Tonight’s a great night to look up. Starting at 2AM EDT and peaking from 3am to 4:30, there will be a lunar eclipse visible from all of North America. To make things better, Mars is currently very close to Earth, making it the brightest object in the night sky.
If you’re lucky enough to be viewing tonight’s events from Central Florida, Space-X will be launching a Dragon 9 capsule to the ISS at 4:58PM EDT - adding a little extra something to the sky.
See you in the stars.
Unfortunately it will be overcast (and eventually rainy) here, but I’m reblogging for people with clearer skies.
Yo, Sally! :-)
10:47pm PDT: Husband reports (from living room) that the edge of the moon has disappeared.
Confirmed from my balcony!
On a side note, I don’t quite like this infographic, because I doubt that the penumbra is the exact width of the moon. This makes it look like the beginning of the partial eclipse (second contact) coincides with the first moment when entire moon is inside the penumbra. Is that actually the case? This image seems to imply not. But if we ignore the penumbra, this is a great diagram.
I suspect this graphic is more or less accurate, while that one you link to is very idealized and not to scale.
That the width of the penumbra matches the width of the moon isn’t a coincidence. It’s just another way of expressing what the penumbra is: The part of the eclipse during which an observer on the moon would see the sun as partly, but not completely, eclipsed by the earth. That is, as the moon enters the earth’s shadow, it must travel exactly one moon-width to go from first entering the shadow to being entirely within it.
An interesting (but unrelated) coincidence is that the moon as viewed from earth is the same size in the sky as the sun (about 1/2 degree). That’s the reason the moon almost exactly covers the sun’s disk during a total solar eclipse. The earth viewed from the moon is substantially larger in the sky (about 2 degrees) which is why the region of totality (the earth’s umbra) in this diagram is substantially larger than the moon’s disk.

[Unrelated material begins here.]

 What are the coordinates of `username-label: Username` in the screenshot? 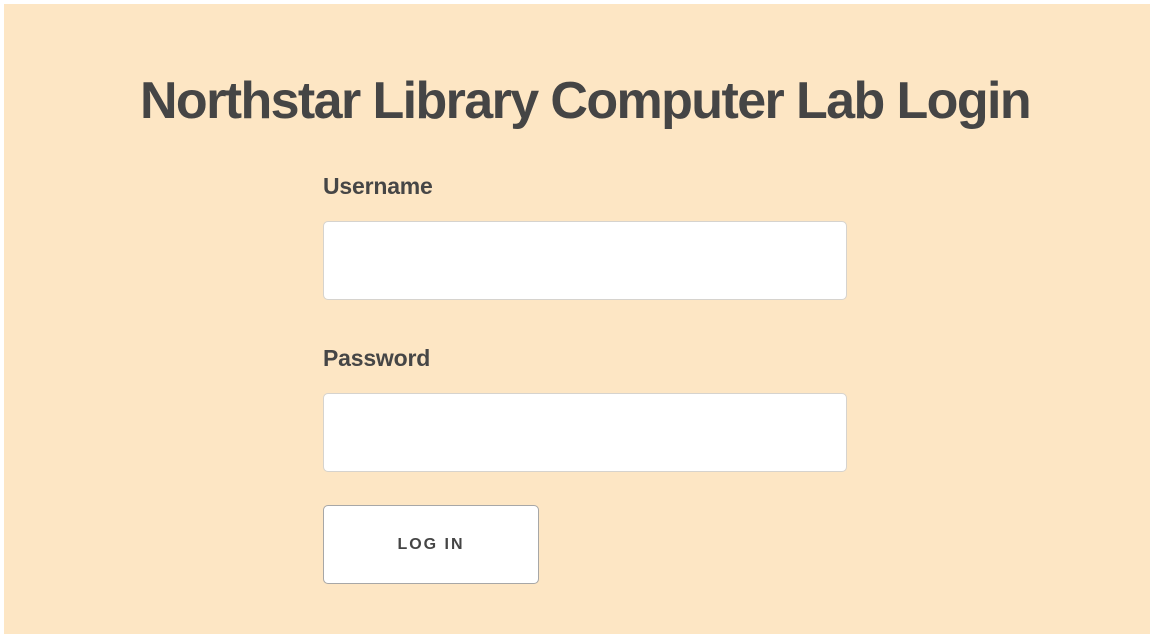 It's located at (378, 186).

Sorry, I’m still confused. I do know more about solar eclipses than lunar, and I believe that you’re probably right about this graphic being more accurate since I’ve now seen multiple versions of it, but your explanation in that middle paragraph there does not make sense to me.
Naturally it will take a full moon-width for the moon to go from first entering anything larger than it to being fully within it. For example, this graphic shows the moon staying within the earth’s umbra (i.e. the shadow where the sun is completely obscured behind the earth) for a long time, longer than it takes to travel one moon-width, because of course the earth appears larger in the sky from the moon than the moon does from the earth (the distance being the same but the earth being larger than the moon). (This is your point in the last paragraph.)
My point of confusion is this: I thought that maybe it could stay in the penumbra a long time before reaching the umbra. So now I’m trying to wrap my brain around this. You’re saying it is not possible for the entire moon to be experiencing a partial solar eclipse; that as soon as the last part of the moon that faces the earth reaches partial solar eclipse, the first part will see a total solar eclipse. (That is the part that starts looking to us like a bite was taken out of the moon.) I’m willing to believe this but for some reason I can’t picture it.
If shown from space, it’s impossible for a picture of the situation to be to scale so that sun, earth, and moon are all visible, because the sun is so much larger. I imagine that’s why I’m so confused.